Consumer organisation Which? reckons Facebook provides one of the worst free webmail services available. Researchers looked at seven different sites, including AOL and Excite for history fans. Microsoft's Windows Live Hotmail came out in top spot with an 83 per cent score. Researchers liked its 5GB of storage space and easy …
Being a self confessed Gmail fanboi, I must protest!
The features suggested as being good about Hotmail are all included in Gmail and more. I don't understand how they justify them as making Hotmail "better".
5GB of storage? Gmail is currently about 7GB (and counting....)
"Group messages into conversations", errrr, yeah, OK
Advertising is also, in my opinion, lesser in Gmail
Just my thoughts anyway, the whole host of contacts, calendars, tasks also adds to the mix, but most likely not reviewed by Which?

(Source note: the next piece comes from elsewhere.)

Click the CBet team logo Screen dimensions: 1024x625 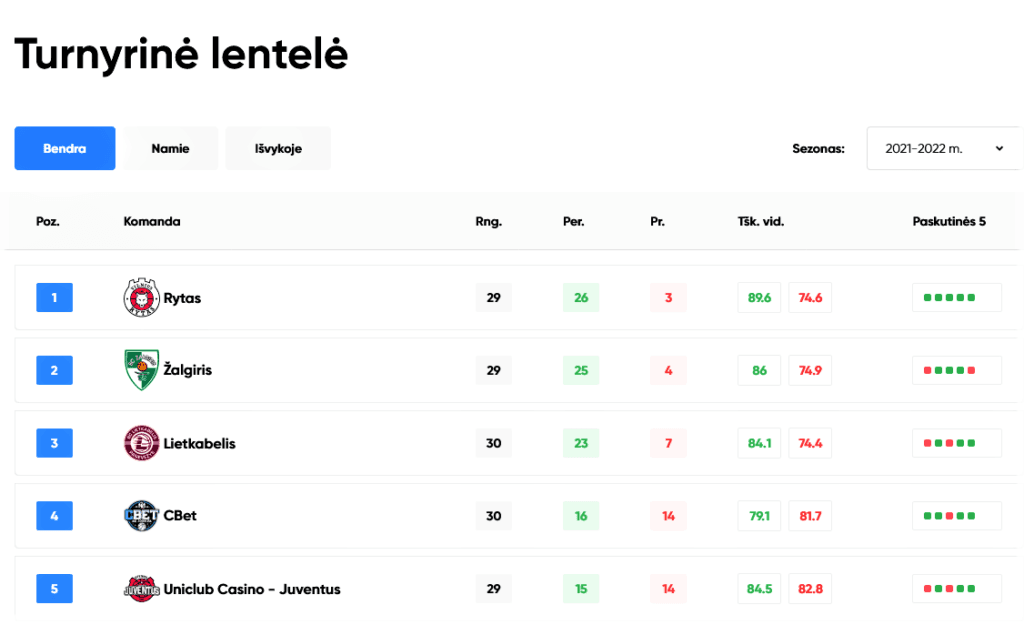141,515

Google also recently announced that they were upping the limit places on the number of contacts you could store from 10,000 to 25,000, no idea how you could use that many though
Have you used Hotmail?
I'll confess I haven't, but from what I've heard from friends who do, the refresh a few months ago (teething problems aside) was remarkably good.
Yes, they've "borrowed" features from Gmail (who borrowed them from lesser known services), but they've implemented them well (so I'm told).
I don't use either, though I have accounts with each, but I'm tempted to fire them up and have a gander.
If MS really have done something good, well done to them.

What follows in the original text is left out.